■ Exercise:
Going line by line through the entries below, count those that contain "Given". Give the number by itself.

■ Data for the task:
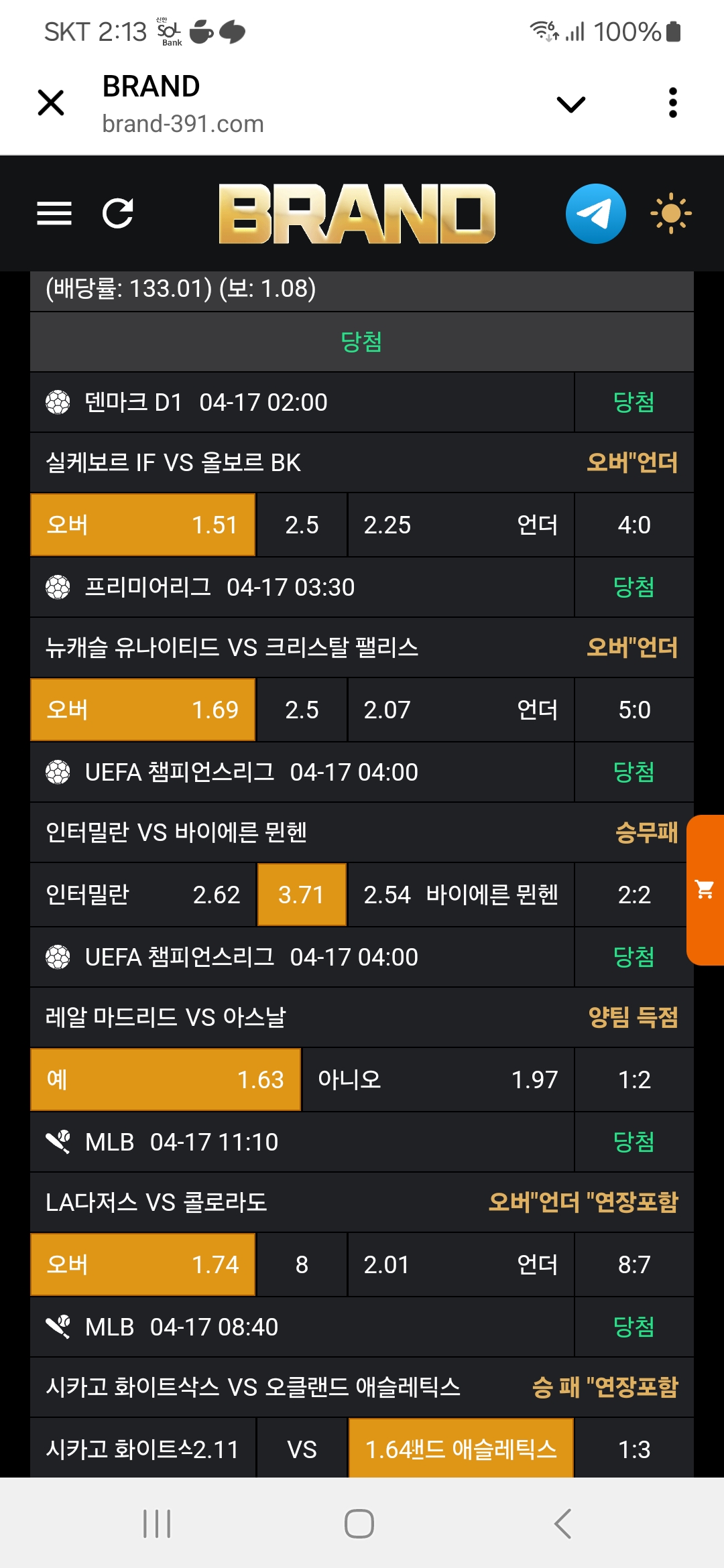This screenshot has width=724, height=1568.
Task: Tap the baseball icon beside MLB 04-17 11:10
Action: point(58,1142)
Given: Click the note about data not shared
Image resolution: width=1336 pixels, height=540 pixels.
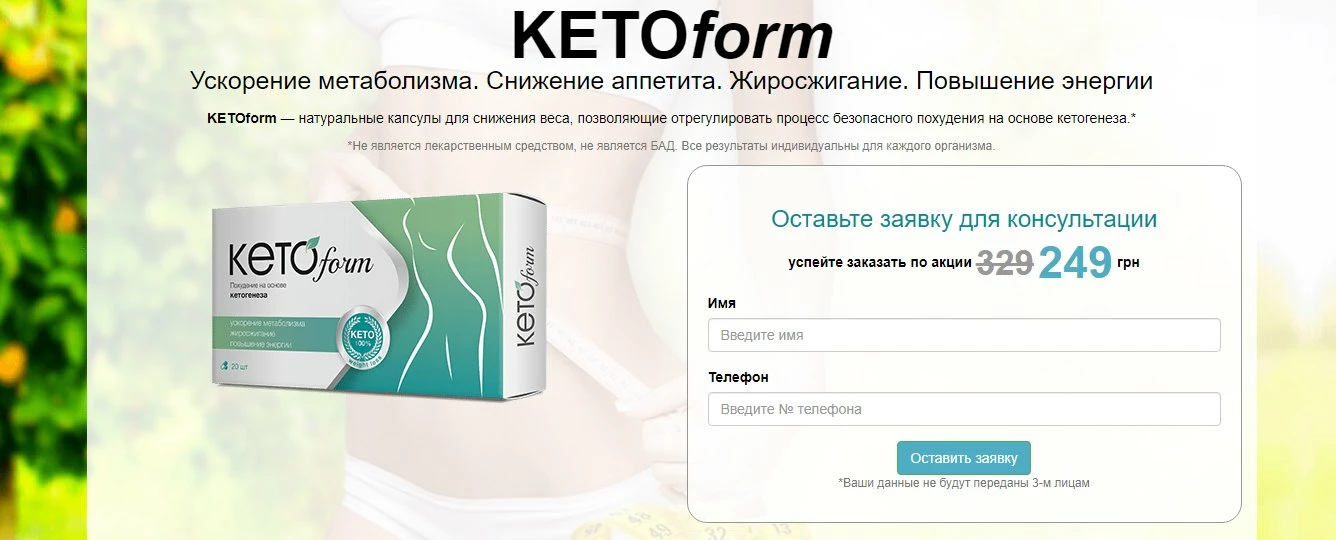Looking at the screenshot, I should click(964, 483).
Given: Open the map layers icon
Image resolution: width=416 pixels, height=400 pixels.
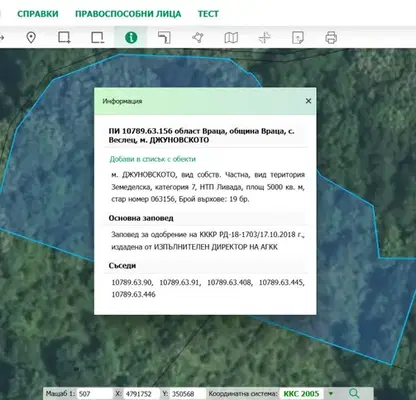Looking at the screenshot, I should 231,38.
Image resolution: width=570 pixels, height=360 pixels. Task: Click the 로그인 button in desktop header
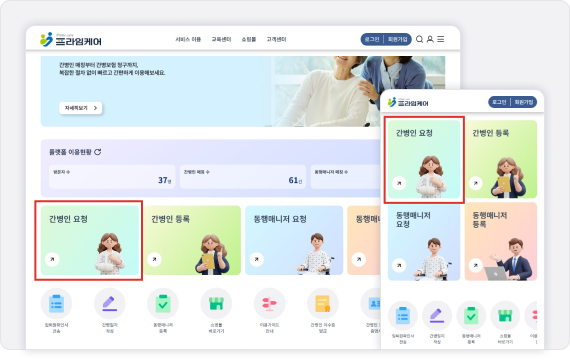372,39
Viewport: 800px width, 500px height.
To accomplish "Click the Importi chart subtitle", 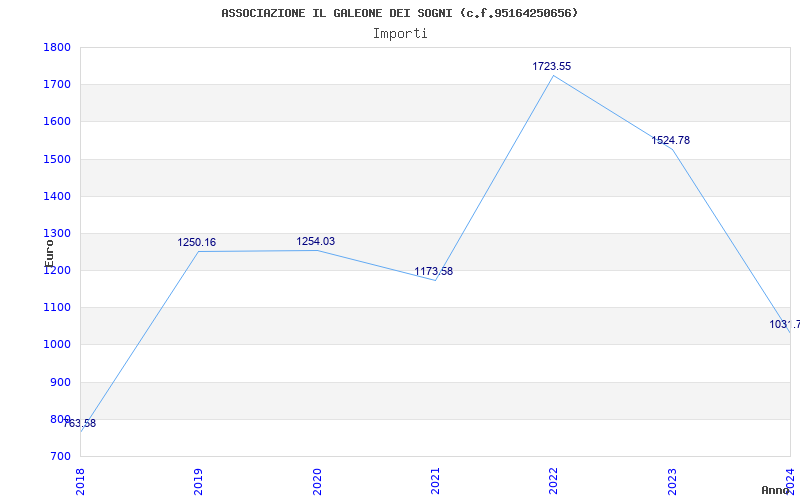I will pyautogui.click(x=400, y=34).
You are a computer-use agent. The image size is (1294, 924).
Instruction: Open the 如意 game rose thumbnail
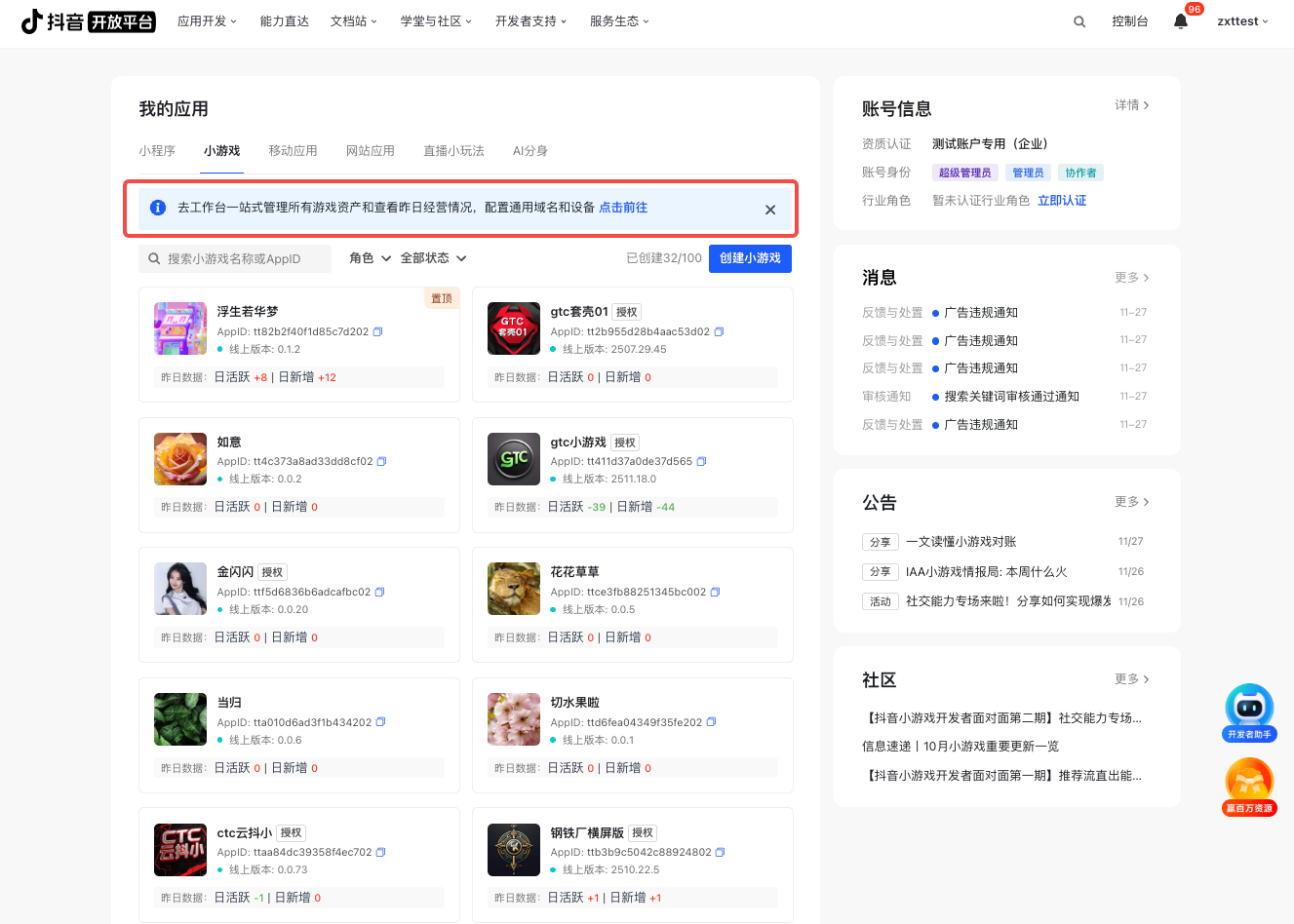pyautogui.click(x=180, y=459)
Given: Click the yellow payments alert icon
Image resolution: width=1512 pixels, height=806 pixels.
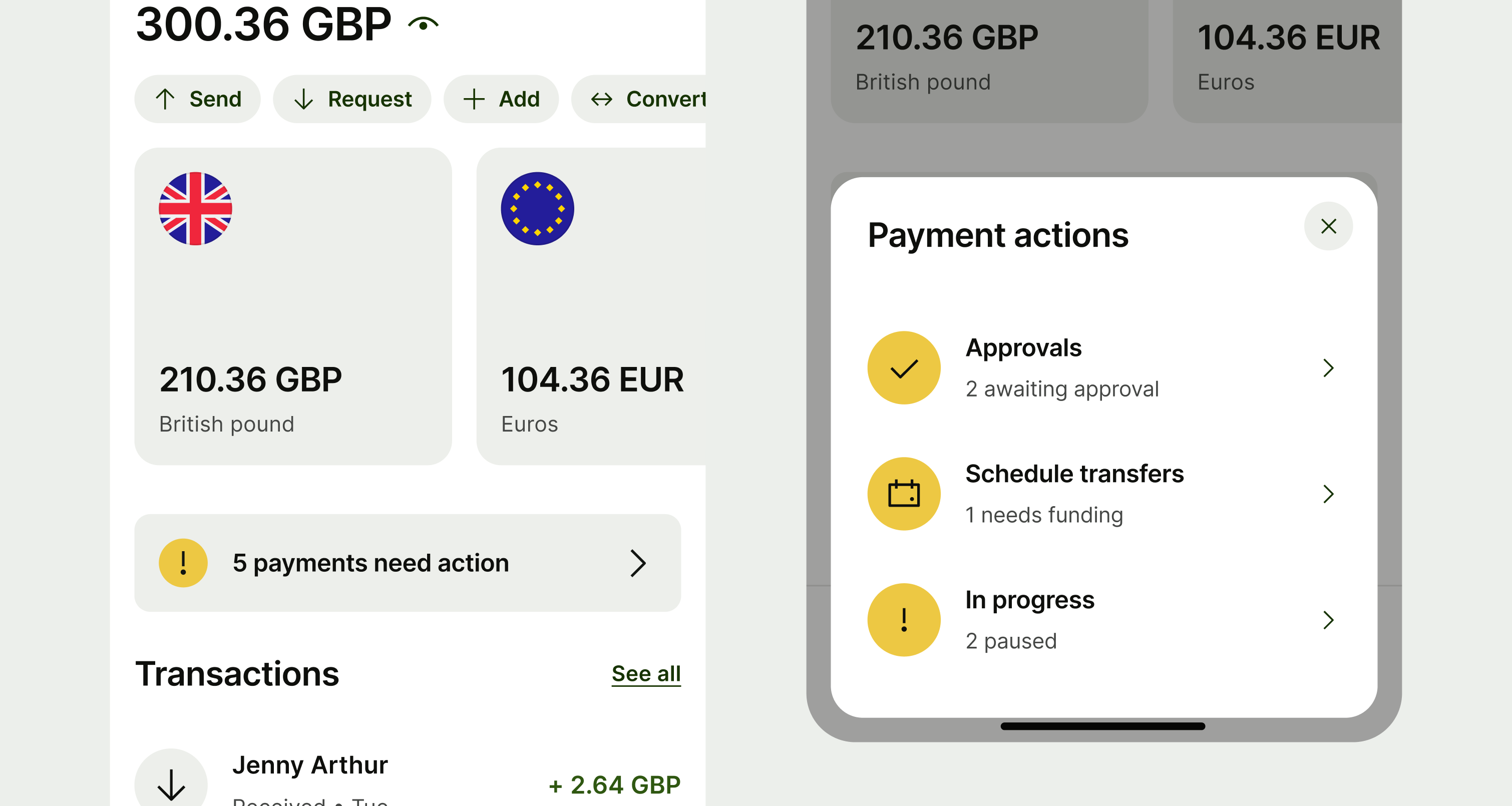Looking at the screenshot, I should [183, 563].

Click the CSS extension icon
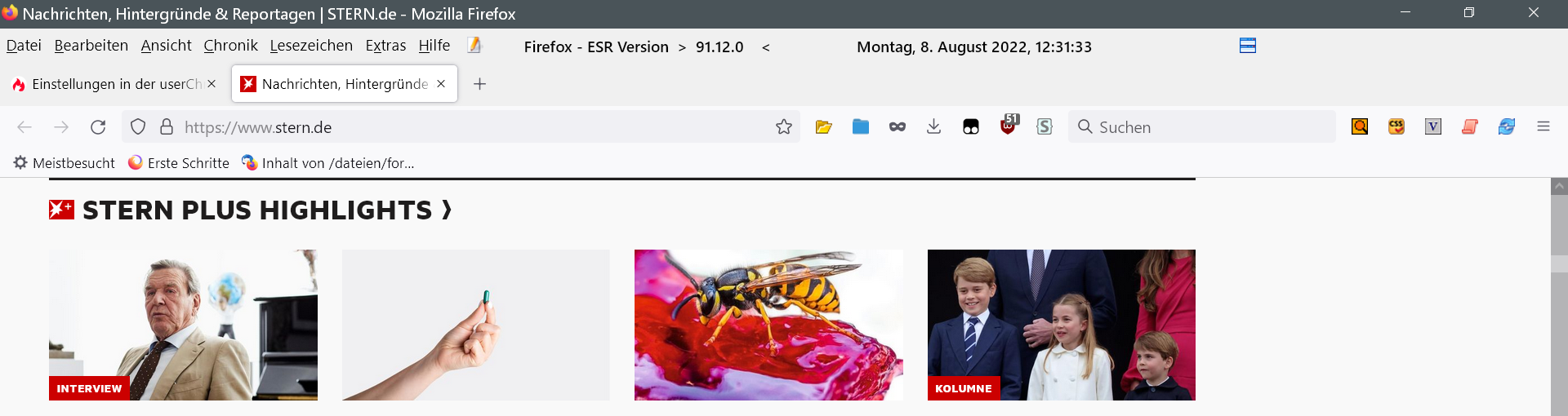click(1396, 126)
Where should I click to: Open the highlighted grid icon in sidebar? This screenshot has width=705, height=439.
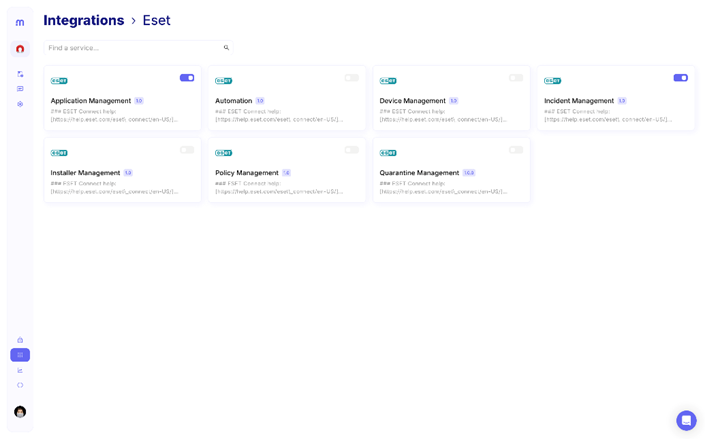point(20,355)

■ Reply:
3